Differential Revision: https://reviews.llvm.org/D112927
2 files changed
tree: 8a5547a947b7afa2a773b4087f848d7939c94c16
  1. .github/
  2. clang/
  3. clang-tools-extra/
  4. cmake/
  5. compiler-rt/
  6. cross-project-tests/
  7. flang/
  8. libc/
  9. libclc/
  10. libcxx/
  11. libcxxabi/
  12. libunwind/
  13. lld/
  14. lldb/
  15. llvm/
  16. mlir/
  17. openmp/
  18. polly/
  19. pstl/
  20. runtimes/
  21. utils/
  22. .arcconfig
  23. .arclint
  24. .clang-format
  25. .clang-tidy
  26. .git-blame-ignore-revs
  27. .gitignore
  28. .mailmap
  29. CONTRIBUTING.md
  30. README.md
  31. SECURITY.md
README.md

The LLVM Compiler Infrastructure

This directory and its sub-directories contain source code for LLVM, a toolkit for the construction of highly optimized compilers, optimizers, and run-time environments.

The README briefly describes how to get started with building LLVM. For more information on how to contribute to the LLVM project, please take a look at the Contributing to LLVM guide.

Getting Started with the LLVM System

Taken from https://llvm.org/docs/GettingStarted.html.

Overview

Welcome to the LLVM project!

The LLVM project has multiple components. The core of the project is itself called “LLVM”. This contains all of the tools, libraries, and header files needed to process intermediate representations and convert them into object files. Tools include an assembler, disassembler, bitcode analyzer, and bitcode optimizer. It also contains basic regression tests.

C-like languages use the Clang front end. This component compiles C, C++, Objective-C, and Objective-C++ code into LLVM bitcode -- and from there into object files, using LLVM.

Data listing:
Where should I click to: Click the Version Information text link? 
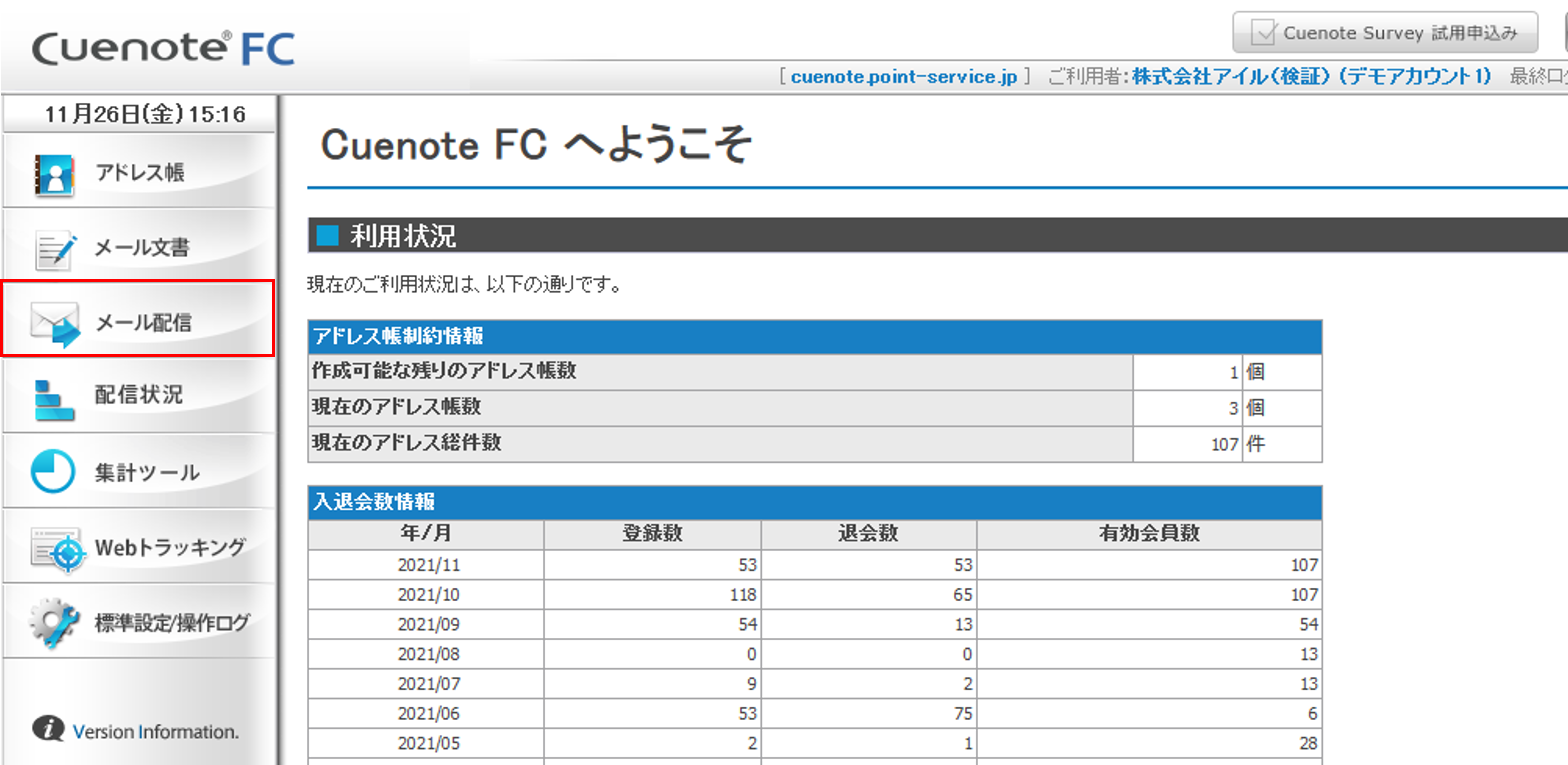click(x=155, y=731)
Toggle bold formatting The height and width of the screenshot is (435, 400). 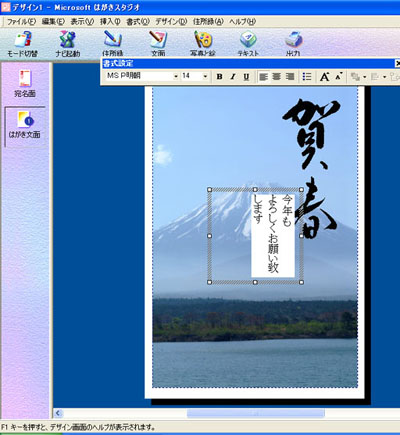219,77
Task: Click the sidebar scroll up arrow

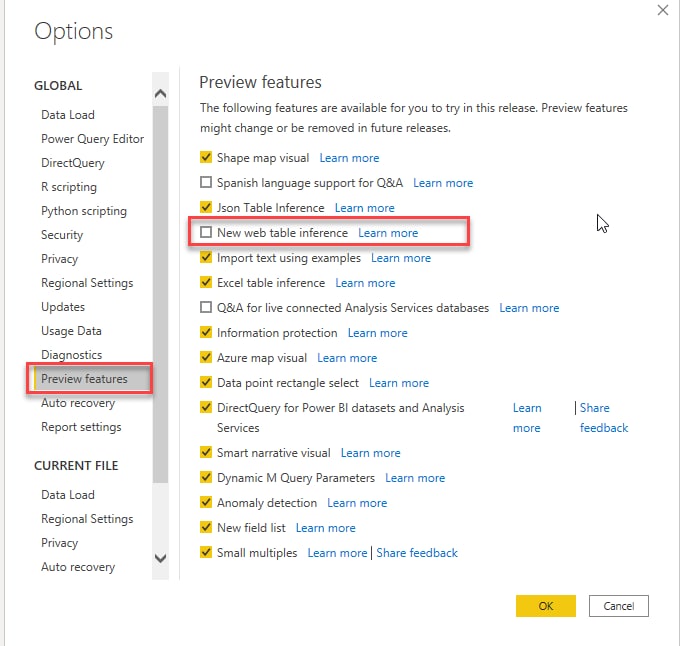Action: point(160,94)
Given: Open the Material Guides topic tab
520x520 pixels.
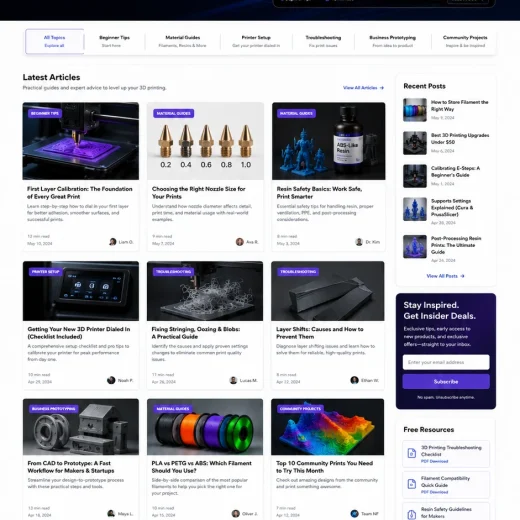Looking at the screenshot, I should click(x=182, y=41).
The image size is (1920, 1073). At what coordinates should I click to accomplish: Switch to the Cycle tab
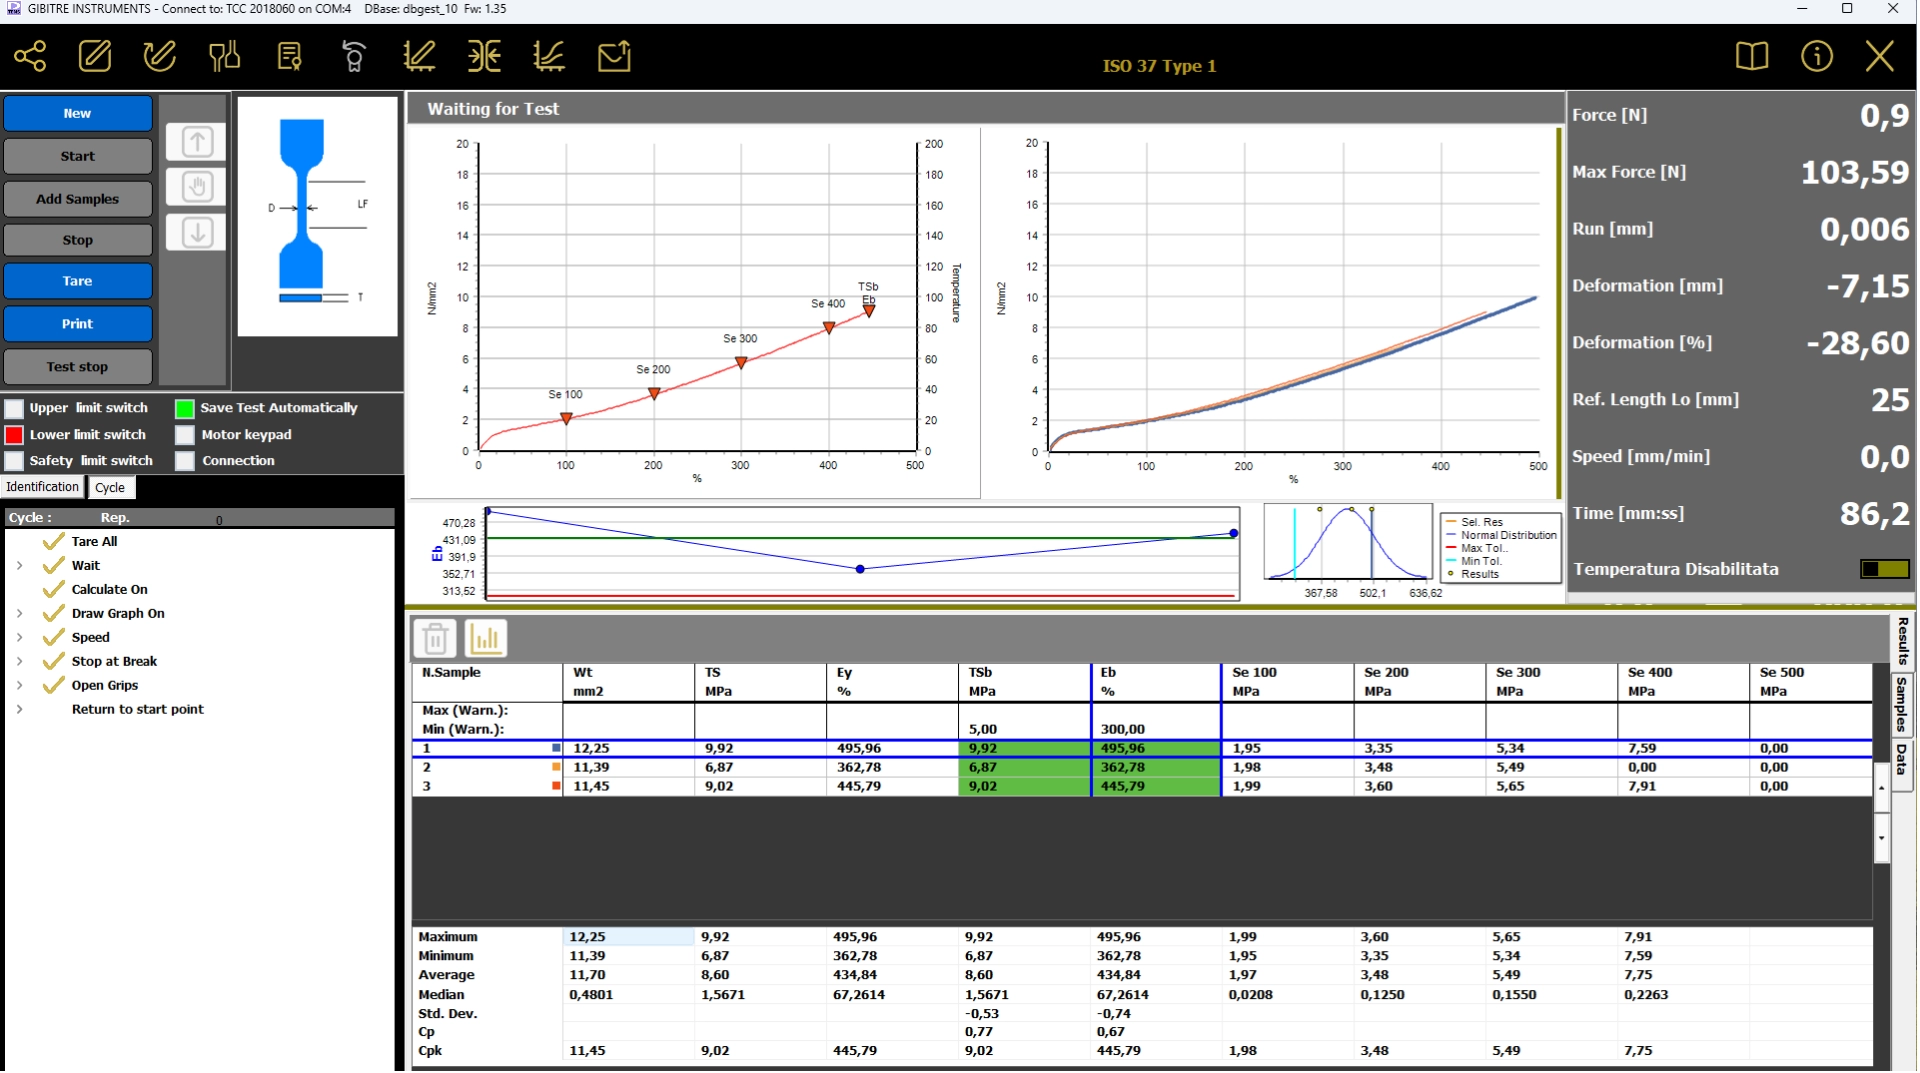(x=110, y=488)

The problem: Reproduce the LLVM repository page in full, unchanged, from its first line to its last.

Expected output:
Differential Revision: https://reviews.llvm.org/D112927
2 files changed
tree: 8a5547a947b7afa2a773b4087f848d7939c94c16
  1. .github/
  2. clang/
  3. clang-tools-extra/
  4. cmake/
  5. compiler-rt/
  6. cross-project-tests/
  7. flang/
  8. libc/
  9. libclc/
  10. libcxx/
  11. libcxxabi/
  12. libunwind/
  13. lld/
  14. lldb/
  15. llvm/
  16. mlir/
  17. openmp/
  18. polly/
  19. pstl/
  20. runtimes/
  21. utils/
  22. .arcconfig
  23. .arclint
  24. .clang-format
  25. .clang-tidy
  26. .git-blame-ignore-revs
  27. .gitignore
  28. .mailmap
  29. CONTRIBUTING.md
  30. README.md
  31. SECURITY.md
README.md

The LLVM Compiler Infrastructure

This directory and its sub-directories contain source code for LLVM, a toolkit for the construction of highly optimized compilers, optimizers, and run-time environments.

The README briefly describes how to get started with building LLVM. For more information on how to contribute to the LLVM project, please take a look at the Contributing to LLVM guide.

Getting Started with the LLVM System

Taken from https://llvm.org/docs/GettingStarted.html.

Overview

Welcome to the LLVM project!

The LLVM project has multiple components. The core of the project is itself called “LLVM”. This contains all of the tools, libraries, and header files needed to process intermediate representations and convert them into object files. Tools include an assembler, disassembler, bitcode analyzer, and bitcode optimizer. It also contains basic regression tests.

C-like languages use the Clang front end. This component compiles C, C++, Objective-C, and Objective-C++ code into LLVM bitcode -- and from there into object files, using LLVM.